A fluid compressor 206 may be connected to one or more reservoirs 202. The computing device 104 may instruct the fluid compressor to activate depending on the data processed and the determined amount of each additive from each of the reservoirs 202. The computing device 104 may cause the fluid compressor 206 to stop once a desired amount or concentration of the additive is present in the drilling fluid tank 108 or other area of the drilling system. In some cases, each reservoir 202 may contain one or more weight sensors 208 to determine a quantity of the additives in each reservoir 202 and the need to refill.


The computing device 104 may be configured to receive drilling parameters from one or more sensors 116 identifying wellbore drilling conditions of the wellbore drilling system 100. The computing device 104 may calculate a TSR proxy value, based on conditions and/or characteristics of the wellbore, drilling parameters, wellbore modeling, and/or measured wellbore conditions. Non-limiting variables used in the TSR proxy calculations may include a depth in the subsurface formation where the wellbore is being drilled, anhydrite mass in the wellbore, hydrogen sulfide concentration, hydrocarbon composition and volume, formation age, burial and thermal histories of the formation, and kinetic parameters of TSR, where each respective variable may be modeled and/or measured. In embodiments, a minimum of one variable, such as the depth in the subsurface formation where the wellbore is being drilled, may be used in the TSR proxy calculation.

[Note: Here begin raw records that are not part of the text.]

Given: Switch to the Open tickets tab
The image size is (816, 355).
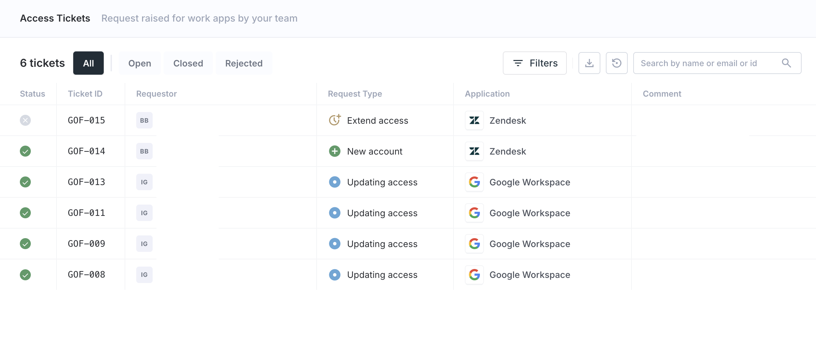Looking at the screenshot, I should pyautogui.click(x=140, y=63).
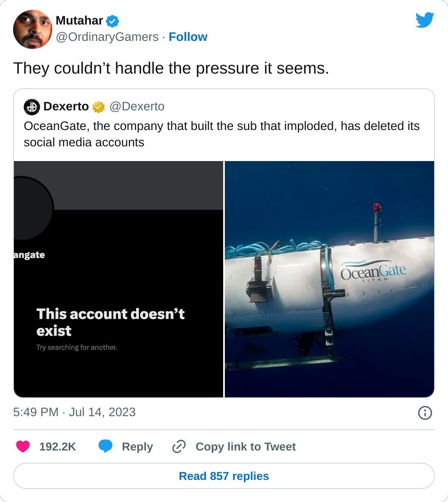Click Dexerto's gold verified badge
Viewport: 448px width, 502px height.
[99, 107]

FIG. 3 depicts the computing device 104 of the wellbore drilling system 100, according to one or more embodiments shown and described herein. As illustrated, the computing device 104 includes a processor 122, input/output hardware 332, network interface hardware 334, a data storage component 336 (which stores well data 338a, command data 338b, and/or other data), and the memory component 120. The memory component 120 may be configured as volatile and/or nonvolatile memory and as such, may include random access memory (including SRAM, DRAM, and/or other types of RAM), flash memory, secure digital (SD) memory, registers, compact discs (CD), digital versatile discs (DVD), and/or other types of non-transitory computer-readable mediums. Depending on the particular embodiment, these non-transitory computer-readable mediums may reside within the user computing device 104 and/or external to the user computing device 104.

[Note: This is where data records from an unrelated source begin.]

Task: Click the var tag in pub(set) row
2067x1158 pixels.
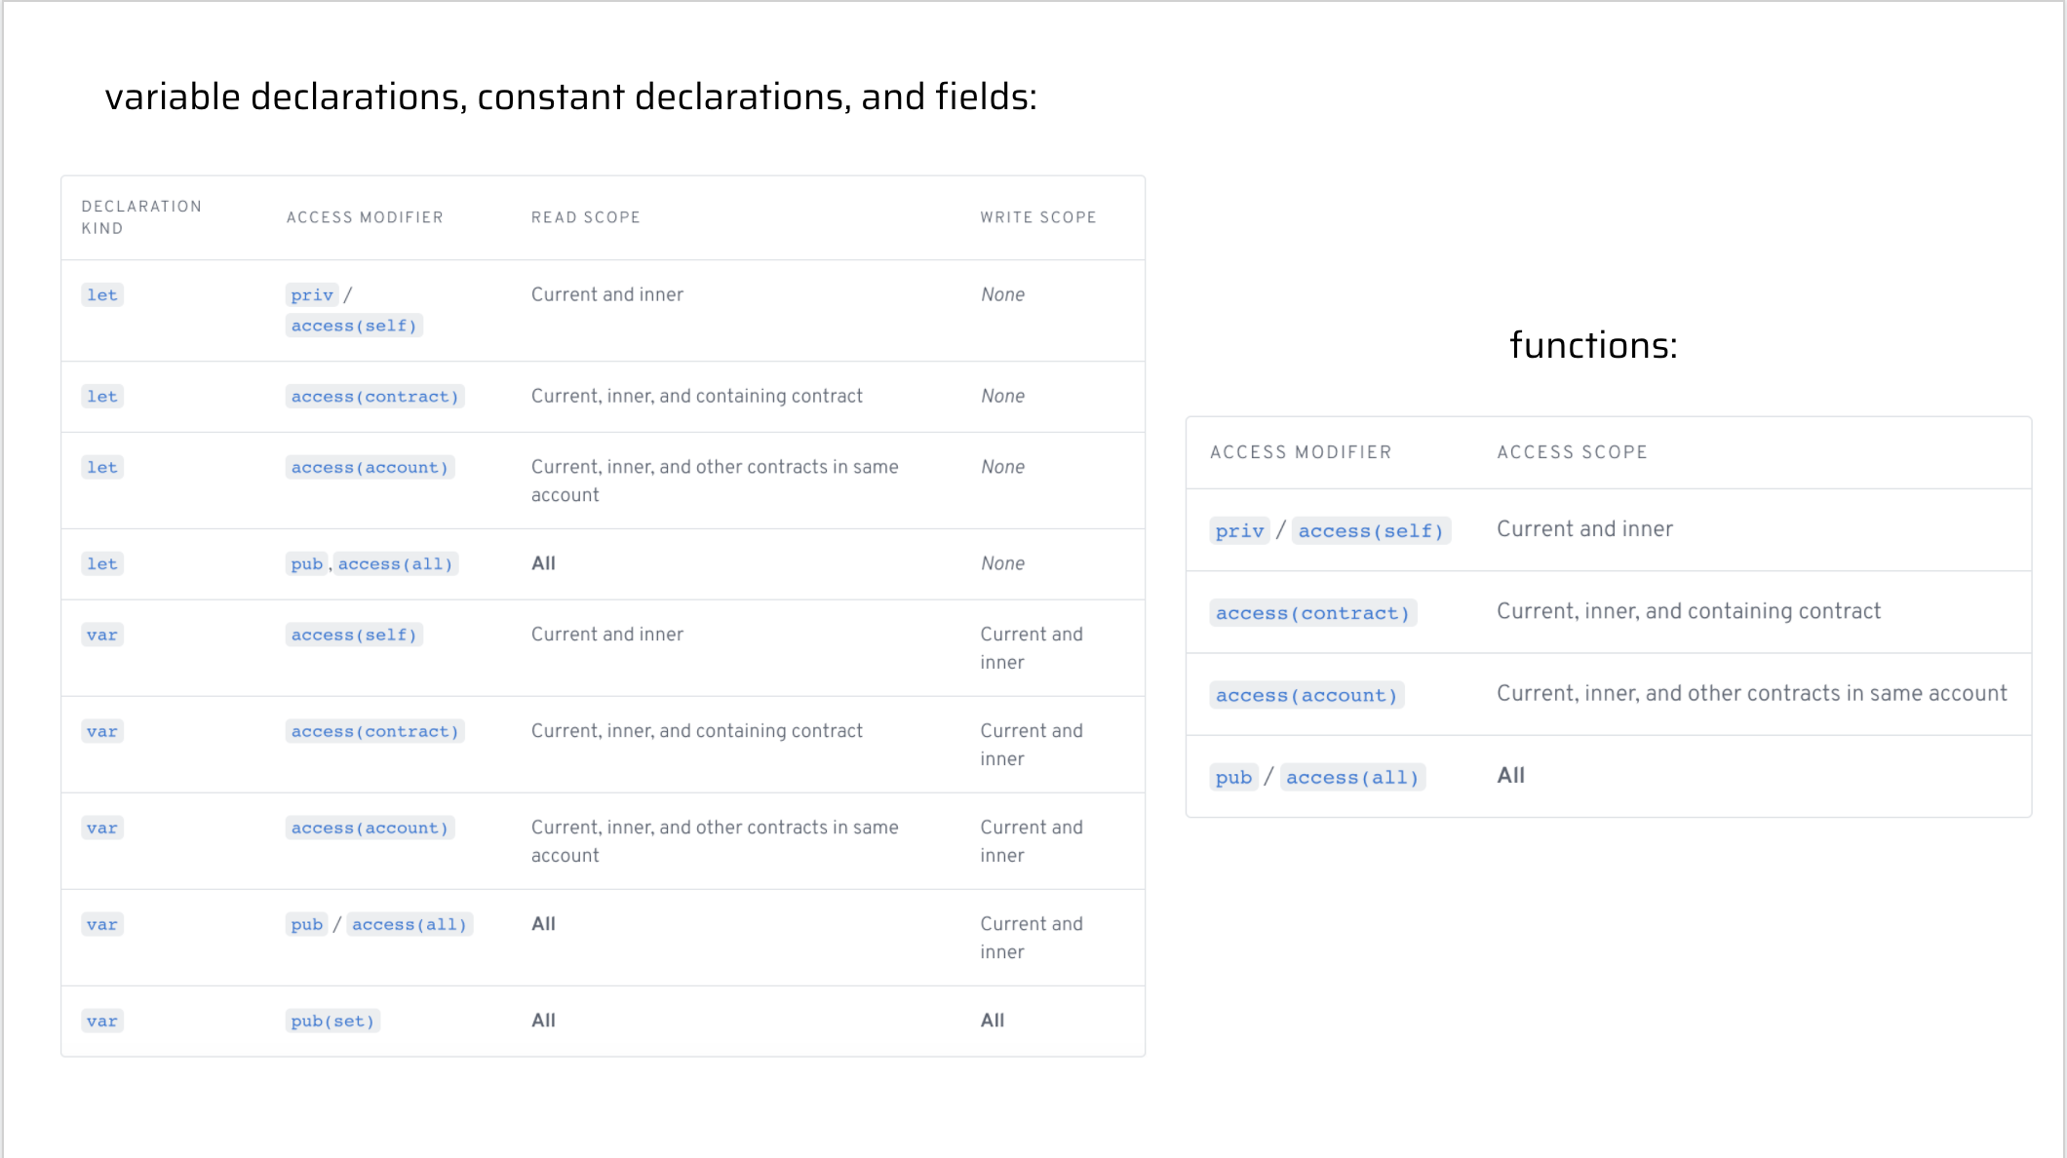Action: click(x=102, y=1021)
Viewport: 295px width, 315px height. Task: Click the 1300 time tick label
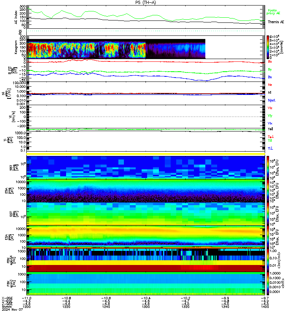point(146,307)
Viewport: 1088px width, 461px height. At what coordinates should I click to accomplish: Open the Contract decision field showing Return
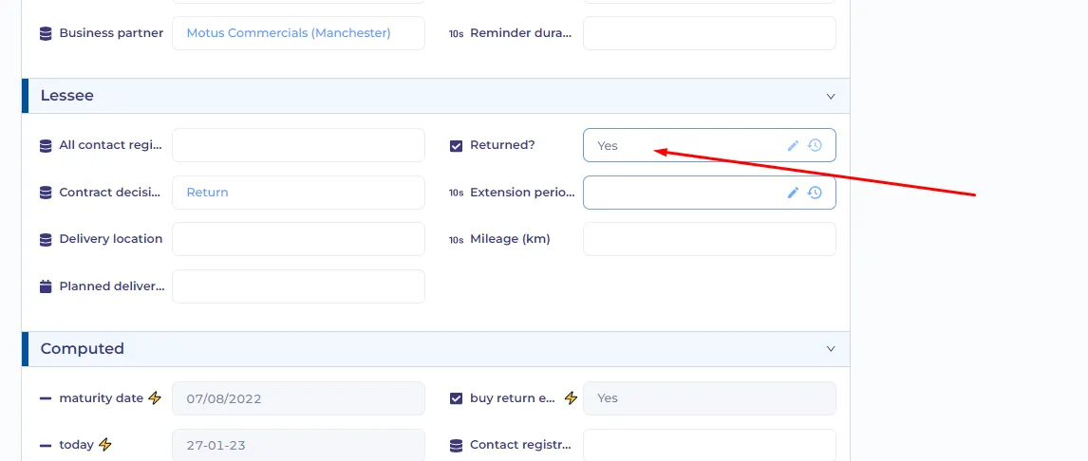click(x=298, y=193)
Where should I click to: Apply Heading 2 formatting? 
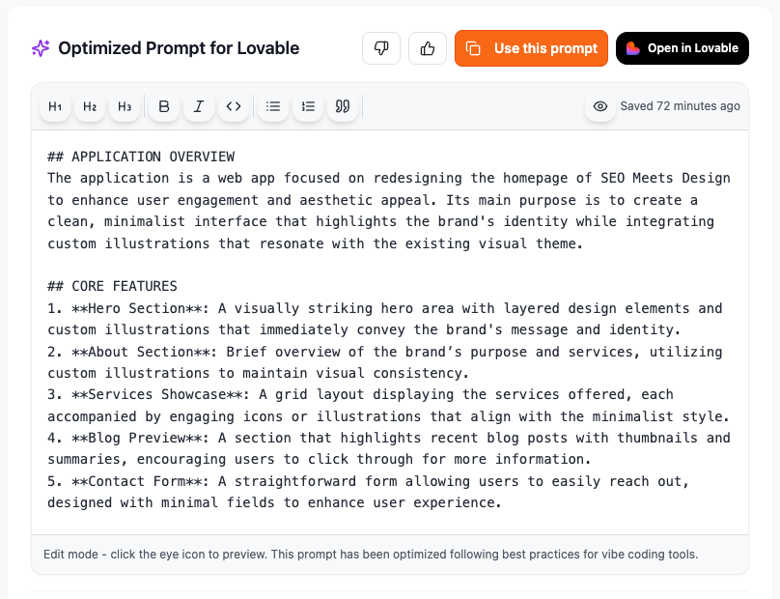(90, 106)
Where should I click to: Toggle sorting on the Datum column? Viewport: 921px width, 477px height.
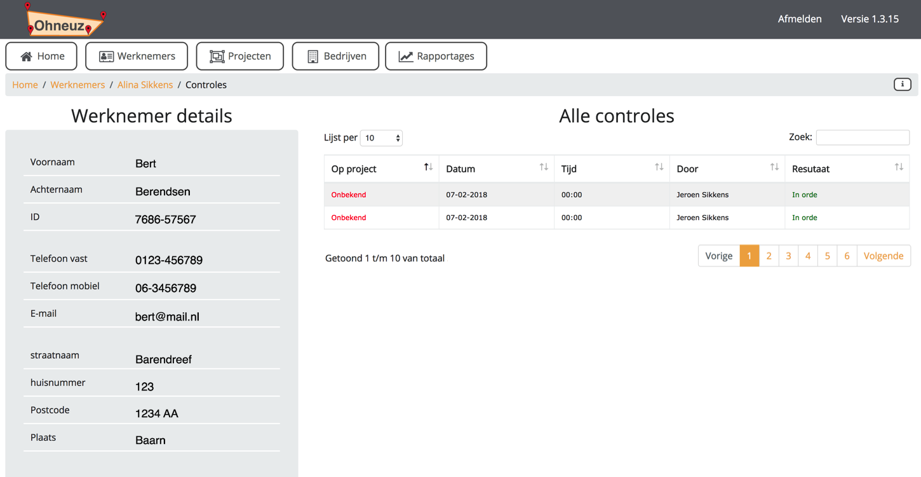[544, 167]
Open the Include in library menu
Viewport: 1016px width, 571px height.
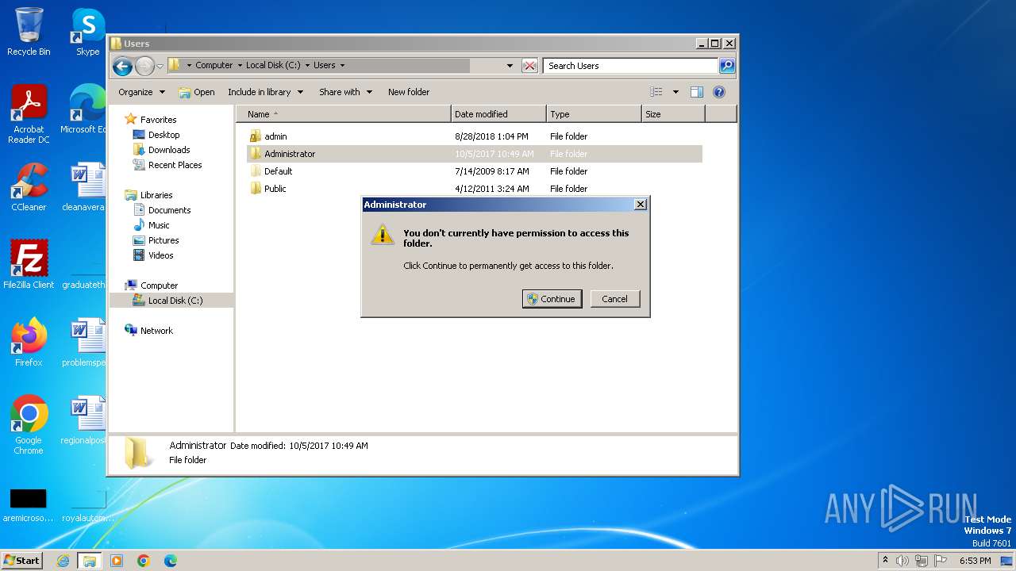pyautogui.click(x=265, y=92)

The memory component 120 may store operating logic 342, the calculation logic 344a and the actuation logic 344b. The calculation logic 344a and the actuation logic 344b may each include a plurality of different pieces of logic, each of which may be embodied as a computer program, firmware, and/or hardware, as an example. A local interface 346 is also included in FIG. 3 and may be implemented as a bus or other communication interface to facilitate communication among the components of the user computing device 104.


The processor 122 may include any processing component operable to receive and execute instructions (such as from a data storage component 336 and/or the memory component 120). The input/output hardware 332 may include and/or be configured to interface with sensors, microphones, speakers, a display, and/or other hardware associated with the wellbore.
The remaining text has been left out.